A highlight was the plenary keynote from Professor Dawn Martin-Hill, Chair in Indigenous Studies at McMasters University, Hamilton, Ontario, Canada on Empowering Communities to Shape Sustainable Water Solutions – Incorporating Indigenous Knowledge. She spoke about her experiences on Indigenous water knowledge coupled with scientific research. Following her keynote, there was a water ceremony where Indigenous representatives spoke about their Country, culture and importance of water. And then a panel chaired by Tom Mollenkopf (IWA President), which included Indigenous people from India, Greenland and Australia – Associate Professor Bradley Moggridge – as well as a non-Indigenous Australian, AWA’s President Louise Dudley. Associate Professor Bradley Moggridge spoke about how science has to evolve to consider traditional knowledge as evidence, as there are generations of experience from Indigenous Peoples.
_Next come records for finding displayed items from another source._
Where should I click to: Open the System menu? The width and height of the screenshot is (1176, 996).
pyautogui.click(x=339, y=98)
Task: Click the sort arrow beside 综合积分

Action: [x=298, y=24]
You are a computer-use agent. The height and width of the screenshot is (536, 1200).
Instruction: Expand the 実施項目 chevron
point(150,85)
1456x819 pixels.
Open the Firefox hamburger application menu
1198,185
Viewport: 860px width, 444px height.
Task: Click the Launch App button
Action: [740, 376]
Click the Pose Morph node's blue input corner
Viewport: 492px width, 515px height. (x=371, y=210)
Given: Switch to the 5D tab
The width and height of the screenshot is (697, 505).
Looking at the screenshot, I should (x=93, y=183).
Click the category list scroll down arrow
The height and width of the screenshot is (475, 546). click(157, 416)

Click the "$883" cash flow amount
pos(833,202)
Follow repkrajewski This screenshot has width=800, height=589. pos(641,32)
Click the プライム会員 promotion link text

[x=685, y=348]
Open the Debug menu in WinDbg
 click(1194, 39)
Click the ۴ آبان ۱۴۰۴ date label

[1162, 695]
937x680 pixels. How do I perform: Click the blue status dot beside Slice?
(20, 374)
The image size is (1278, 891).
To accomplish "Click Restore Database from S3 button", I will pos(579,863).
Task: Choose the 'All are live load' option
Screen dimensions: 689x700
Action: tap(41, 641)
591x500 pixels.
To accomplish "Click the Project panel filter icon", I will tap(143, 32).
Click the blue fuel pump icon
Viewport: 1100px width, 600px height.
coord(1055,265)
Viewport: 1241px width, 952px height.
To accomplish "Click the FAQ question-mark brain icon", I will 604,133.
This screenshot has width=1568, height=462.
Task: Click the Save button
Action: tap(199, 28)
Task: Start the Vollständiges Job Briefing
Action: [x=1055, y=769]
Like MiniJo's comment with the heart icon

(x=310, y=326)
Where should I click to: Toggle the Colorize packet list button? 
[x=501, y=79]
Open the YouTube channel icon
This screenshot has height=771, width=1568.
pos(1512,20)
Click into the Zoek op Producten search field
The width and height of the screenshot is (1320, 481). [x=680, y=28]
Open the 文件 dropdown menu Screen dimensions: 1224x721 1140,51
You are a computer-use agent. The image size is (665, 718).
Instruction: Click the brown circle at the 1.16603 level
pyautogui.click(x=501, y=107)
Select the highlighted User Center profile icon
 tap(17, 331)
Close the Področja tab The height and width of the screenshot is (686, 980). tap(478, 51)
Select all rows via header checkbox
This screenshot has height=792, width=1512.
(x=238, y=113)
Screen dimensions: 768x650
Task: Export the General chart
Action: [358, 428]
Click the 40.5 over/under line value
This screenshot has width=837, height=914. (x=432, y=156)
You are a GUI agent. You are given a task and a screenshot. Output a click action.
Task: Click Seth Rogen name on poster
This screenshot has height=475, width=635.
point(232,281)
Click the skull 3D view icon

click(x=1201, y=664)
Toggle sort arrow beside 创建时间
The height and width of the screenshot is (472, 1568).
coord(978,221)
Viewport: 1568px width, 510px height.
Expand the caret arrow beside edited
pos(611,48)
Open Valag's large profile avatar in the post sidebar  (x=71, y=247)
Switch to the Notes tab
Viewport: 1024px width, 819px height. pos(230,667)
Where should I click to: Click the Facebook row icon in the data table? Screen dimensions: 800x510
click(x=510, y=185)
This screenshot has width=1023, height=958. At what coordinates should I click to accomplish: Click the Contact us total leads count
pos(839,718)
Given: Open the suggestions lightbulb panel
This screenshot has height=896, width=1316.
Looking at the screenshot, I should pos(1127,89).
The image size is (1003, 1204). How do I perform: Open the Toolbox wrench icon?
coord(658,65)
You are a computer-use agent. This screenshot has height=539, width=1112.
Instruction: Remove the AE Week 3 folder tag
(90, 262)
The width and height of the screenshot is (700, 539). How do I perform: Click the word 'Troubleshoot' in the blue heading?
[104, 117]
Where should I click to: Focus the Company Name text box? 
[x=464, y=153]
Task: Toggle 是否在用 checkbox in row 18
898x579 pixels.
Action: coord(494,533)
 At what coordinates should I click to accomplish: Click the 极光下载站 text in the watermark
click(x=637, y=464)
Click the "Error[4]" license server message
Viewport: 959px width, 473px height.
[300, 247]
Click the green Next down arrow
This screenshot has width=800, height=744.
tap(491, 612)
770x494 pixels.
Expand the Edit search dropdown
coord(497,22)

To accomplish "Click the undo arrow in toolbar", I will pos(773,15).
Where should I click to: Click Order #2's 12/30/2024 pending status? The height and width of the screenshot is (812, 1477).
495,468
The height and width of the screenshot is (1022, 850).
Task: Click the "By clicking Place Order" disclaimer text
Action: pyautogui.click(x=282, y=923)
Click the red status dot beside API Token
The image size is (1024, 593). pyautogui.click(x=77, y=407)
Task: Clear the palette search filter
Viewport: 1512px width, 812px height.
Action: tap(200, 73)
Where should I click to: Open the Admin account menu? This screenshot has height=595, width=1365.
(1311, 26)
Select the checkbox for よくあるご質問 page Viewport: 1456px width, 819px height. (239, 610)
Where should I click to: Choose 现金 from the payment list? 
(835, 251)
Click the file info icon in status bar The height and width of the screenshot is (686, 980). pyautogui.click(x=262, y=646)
A key milestone for AWP was the launch of the Urban WaterGuide developed by Water Sensitive Cities Australia. Professor Tony Wong (Chair of Think Tank, Water Sensitive Cities Australia), Tom Mollenkopf (IWA President) and Michael Wilson headlined the launch at the IWA exhibition stand. The Urban WaterGuide joins the Guide Series from AWP to provide frameworks which can be used across countries building on the Australian water journey and experience. This publication is timely as cities are facing increasing challenges and pressure for climate, population, increasing demand and land use change. The Urban WaterGuide outlines how these barriers are being addressed in Australia, and by Australians working on international projects through integrated urban water management (IUWM). IUWM is an approach that integrates water sources, water-use sectors, water services, and water management scales.
Following the launch, a workshop was held featuring the Urban WaterGuide introducing the steps for IUWM and to encourage participants to discuss practical ‘integrating’ strategies that can complement their technical solutions to urban water security challenges. Katharine Cross, Strategy and Partnerships Lead set the scene for the roundtables with a case study on flooding following an overview from Prof Tony Wong on IUWM and the Urban WaterGuide. Michael Wilson facilitated a panel including Louise Dudley, Tony Wong and Suresh Kumar Rohilla (Program Lead, IWA) who responded to questions and statements from the dynamic roundtable discussions. Questions ranged from how different views can be reconciled, to how to prioritise challenges to how to create willingness to on applying innovative approaches.
A key message was that the 5 step process outlined in the Urban WaterGuide encourages dialogue and active listening and with time can come to a solution; the process not only adds value and enable engagement of different stakeholders but the steps are transferable between contexts. Facilitation to ensure inclusion is important, so there needs to be an effort into the design of how engagement will occur including with marginalised populations. At the same time, there needs to be a strong scientific and technical argument for a proposed infrastructure solution (which could including nature-based solutions) to flooding. Finally, demonstrations of technologies such nature-based solutions as part of flood management infrastructure can go a long way to changing mindsets and increasing understanding. Bringing in different stakeholders especially politicians to see demonstrations can set the foundation for political will.